Fig. 5. Ion-binding probability densities of mKCC2.

a K⁺ and Cl⁻ (Cl⁻-1) binding sites of mKCC2 based on molecular dynamic simulations. Similar to hNKCC1, K⁺ is stabilized by the interaction with Y218 in TM3, N133 and I134 in TM1a, T435 and P432 in TM6, and the Cl⁻ ion. The Cl⁻ binding site is stabilized by interaction with G136, V137, and I138 in TM1 and by the K⁺ ion. b A second Cl⁻ binding site (Cl⁻-2) of mKCC2. Similar to (Cl⁻-2) in hNKCC1, this Cl⁻ is stabilized by the interaction with G436, I437, and M438 in TM6, and Y592 in TM10. c Four Cl⁻ ion probability densities in mKCC2 based on molecular dynamic simulations. d Time evolution of the distance of the three ions (K⁺, Cl⁻-1, and Cl⁻-2) from its proposed binding sites based on molecular dynamics simulation. The Cl⁻ ion escapes from the Cl⁻-1 site to the neighboring Cl⁻-3 site after 300 ns.

Fig. 6. Dimeric interface of hNKCC1 and mKCC2.

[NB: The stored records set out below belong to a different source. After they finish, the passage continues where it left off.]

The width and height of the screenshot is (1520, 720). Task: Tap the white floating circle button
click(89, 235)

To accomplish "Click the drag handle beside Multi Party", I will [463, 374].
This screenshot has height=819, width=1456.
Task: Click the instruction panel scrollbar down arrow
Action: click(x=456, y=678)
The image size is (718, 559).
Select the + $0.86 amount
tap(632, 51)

a–d Schematic representation of the TMD dimer architecture between different transporters (Adic (yellow), hNKCC1 (blue), mKCC2 (brown), and hKCC1 (green)) with TM11-12 shown as ribbons and other TMD regions shown as surface representation. e The NKCC1 homodimer is stabilized by hydrogen bond interaction between Y751 in TM12 of one monomer with H695 in TM10 of the other; in addition, there are stabilizing hydrophobic interactions between TM11-12 hairpins (labeled residues). f Homodimeric oxidative crosslinking of NKCC1 with single cysteine substitutions in TM 11-12. Cells were treated with (+) or without (−) cupric phenanthroline before lysis. g The W732C mutant exhibits about 25% of the Rb⁺ influx activity of wild-type NKCC1. Transport activity is largely restored in W732C after a 30 min pretreatment with 40 mM DTT to break the disulfide linkage between hNKCC1 monomers; mean ± SEM. h Cytoplasmic-domain dimeric interactions in mKCC2. D775, Q782, and S783 from one subunit (brown) form hydrogen bonds with Q766, I769, and S771 from the neighboring subunit (blue) to stabilize the dimer.

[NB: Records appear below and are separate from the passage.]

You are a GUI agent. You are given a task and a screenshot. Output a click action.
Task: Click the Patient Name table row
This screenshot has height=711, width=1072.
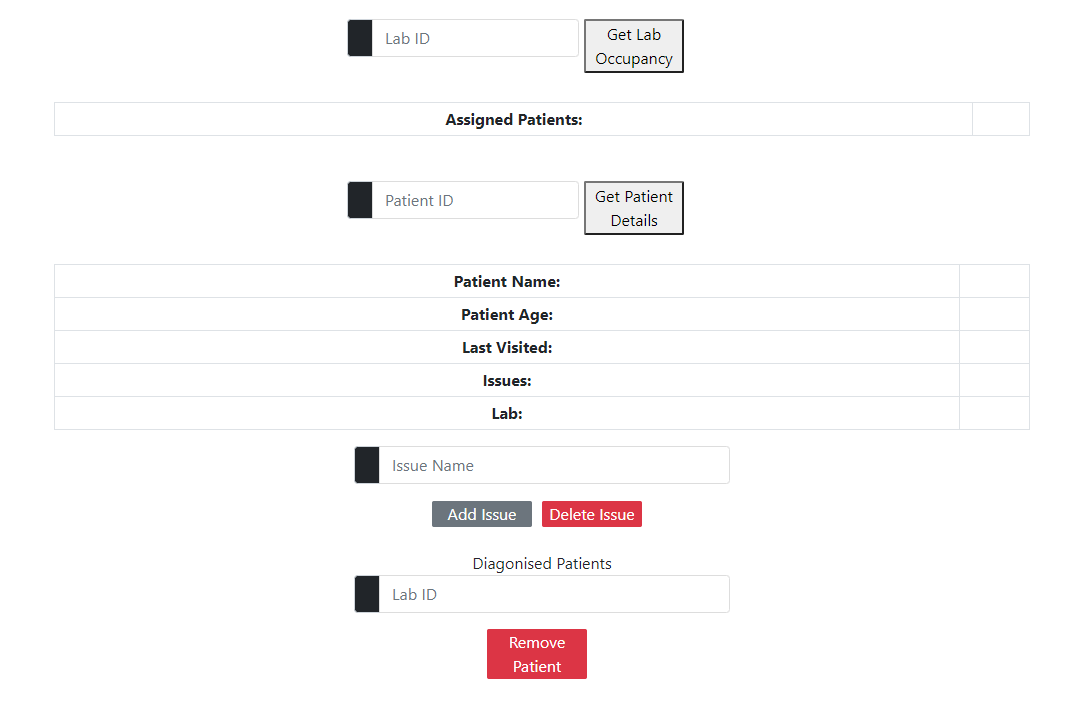(507, 281)

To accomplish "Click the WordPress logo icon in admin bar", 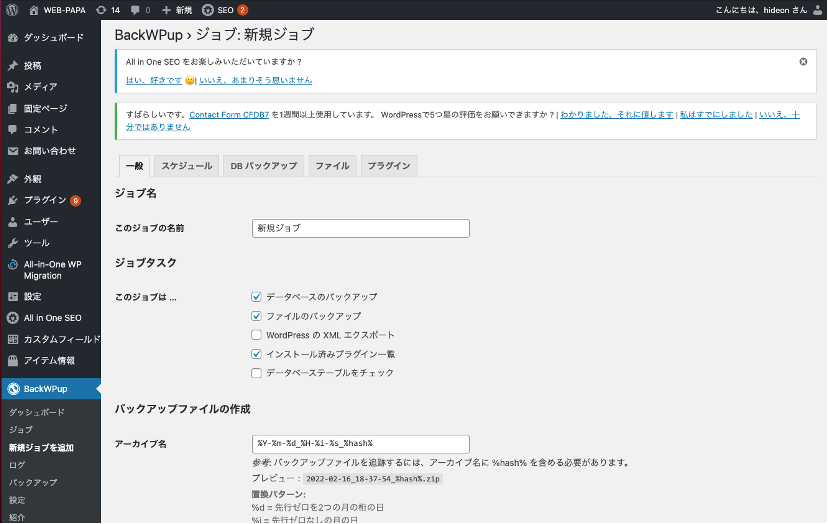I will pos(12,9).
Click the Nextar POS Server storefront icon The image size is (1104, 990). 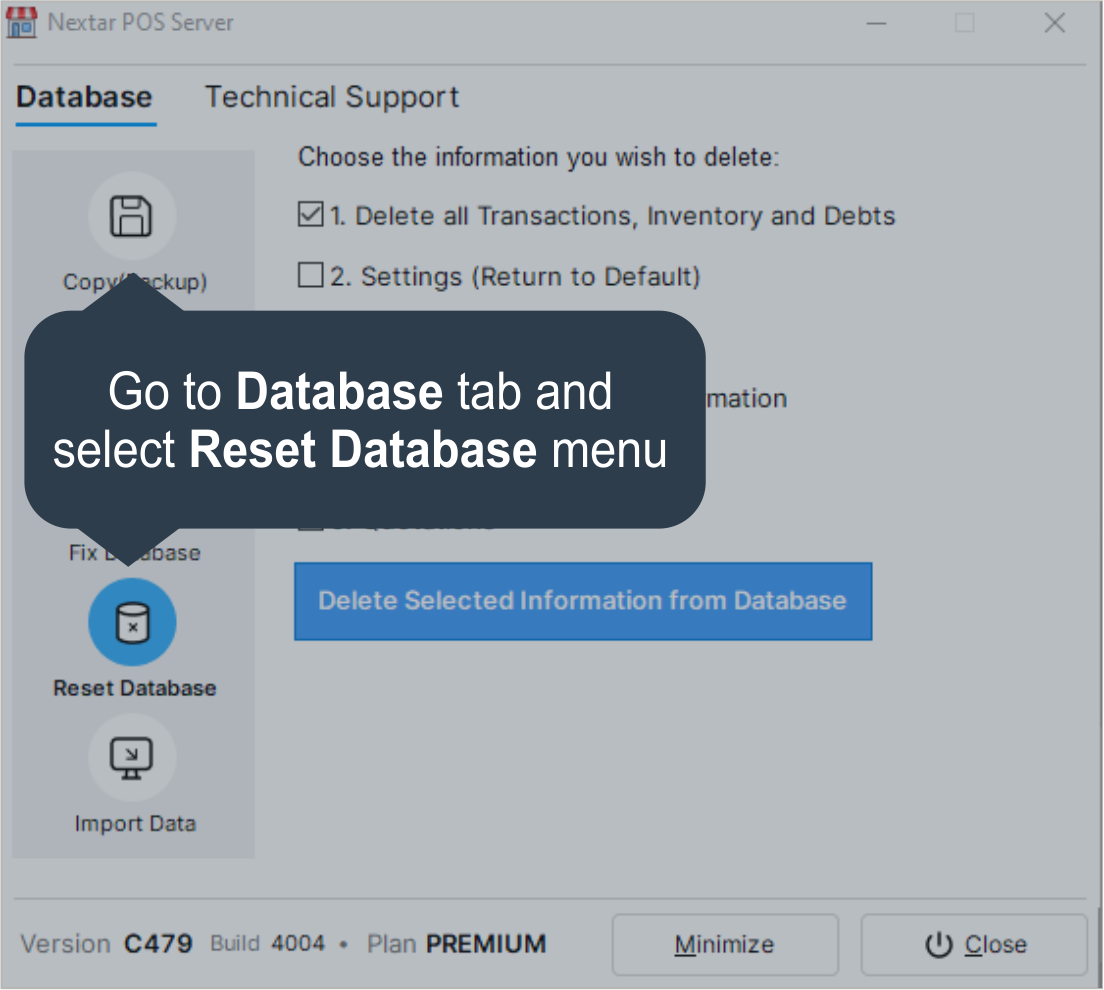coord(22,23)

Fig. 7. Hypotheses of regulatory activation in CCCs.

a The basic model of cation-chloride cotransporter activation. It is proposed that the inactive state is characterized by an inward-open TM conformation with CTDs in a tightly organized domain-swap configuration. On activation, the CTDs are released to a freely tethered configuration with accompanying change in the dimer architecture. b Our hypothesis is that NKCC activation occurs when the phosphorylated N terminus interacts with the CTD and disrupts the dimer. c The KCC inactive state exhibits an N terminus inhibitory peptide blocking the transport pore. Activation occurs when the peptide instead binds to the non-phosphorylated C terminus.